WHAT IS ASKED:
Output every line of the records below exactly as given, leaving out the pictures.

Element and text position data:
☆ ☆ ☆ ☆
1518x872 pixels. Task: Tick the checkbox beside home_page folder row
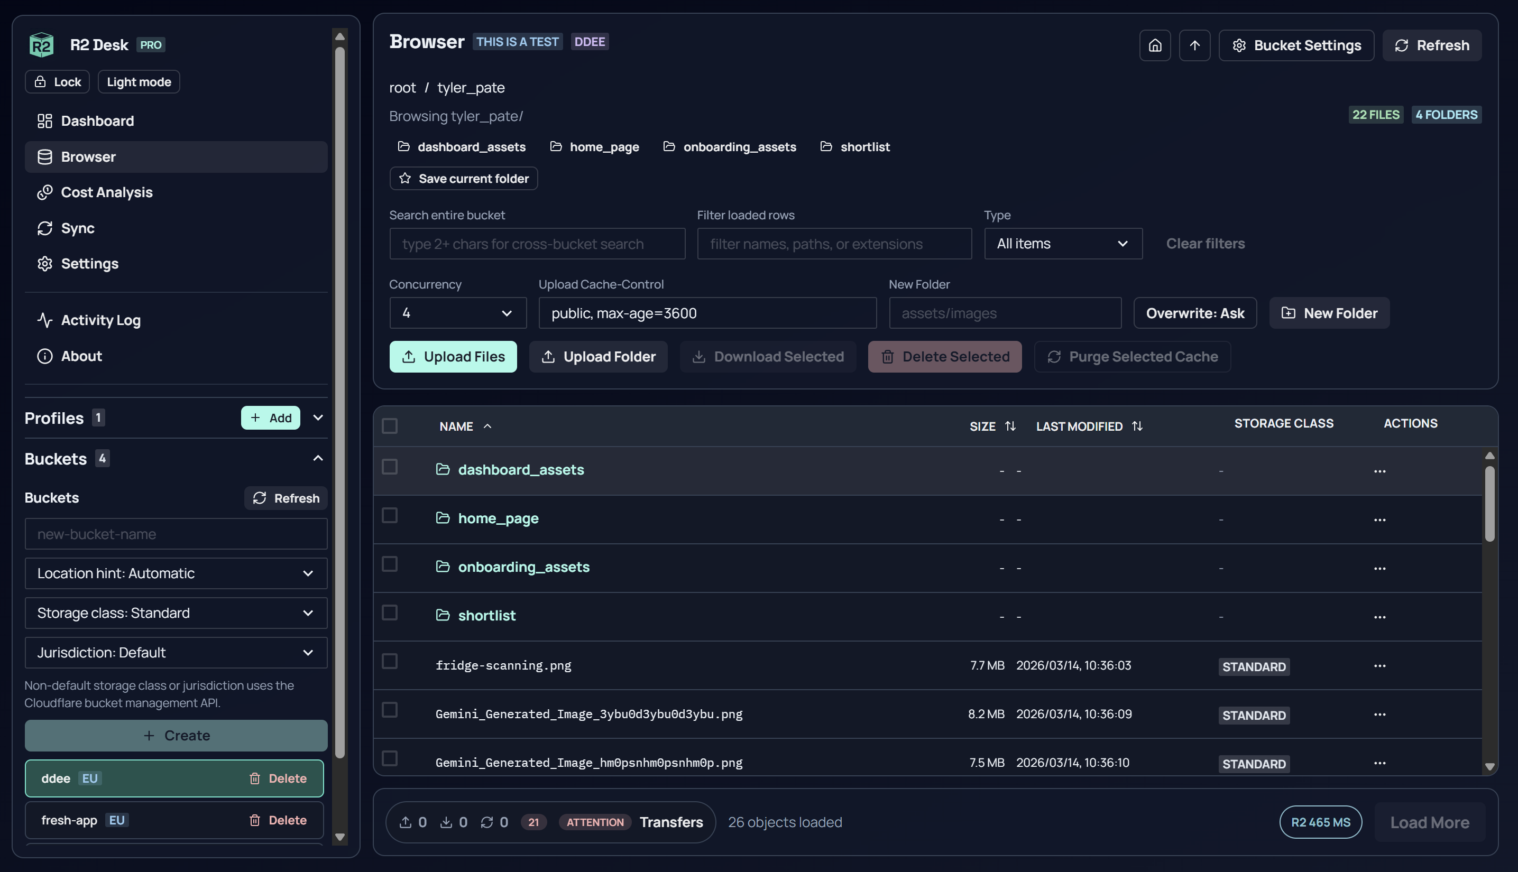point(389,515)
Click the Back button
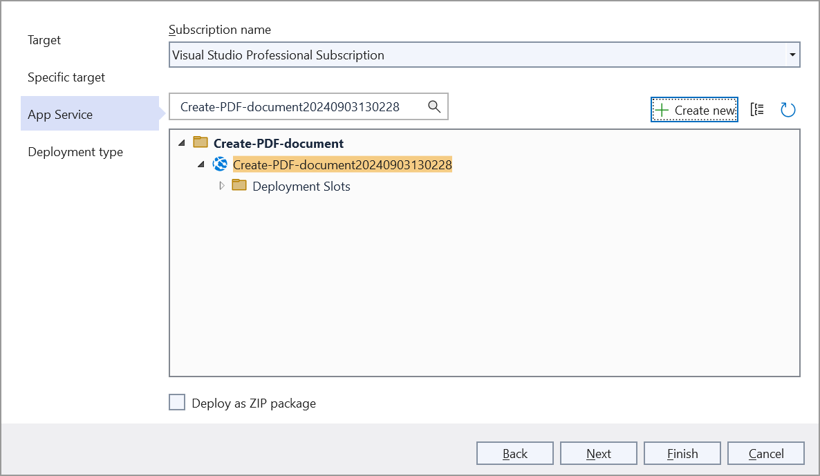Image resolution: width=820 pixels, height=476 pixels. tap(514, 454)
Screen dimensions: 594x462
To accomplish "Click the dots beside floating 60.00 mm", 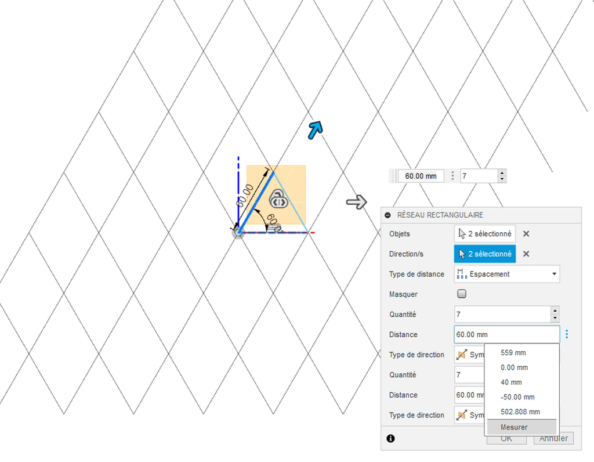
☆ ☆ ☆ ☆
RESULT FOR THIS EXERCISE:
1518x872 pixels. Task: Tick the checkbox beside home_page folder row
point(389,515)
Click the Back button
Image resolution: width=820 pixels, height=476 pixels. tap(514, 454)
Screen dimensions: 594x462
To accomplish "Click the dots beside floating 60.00 mm", 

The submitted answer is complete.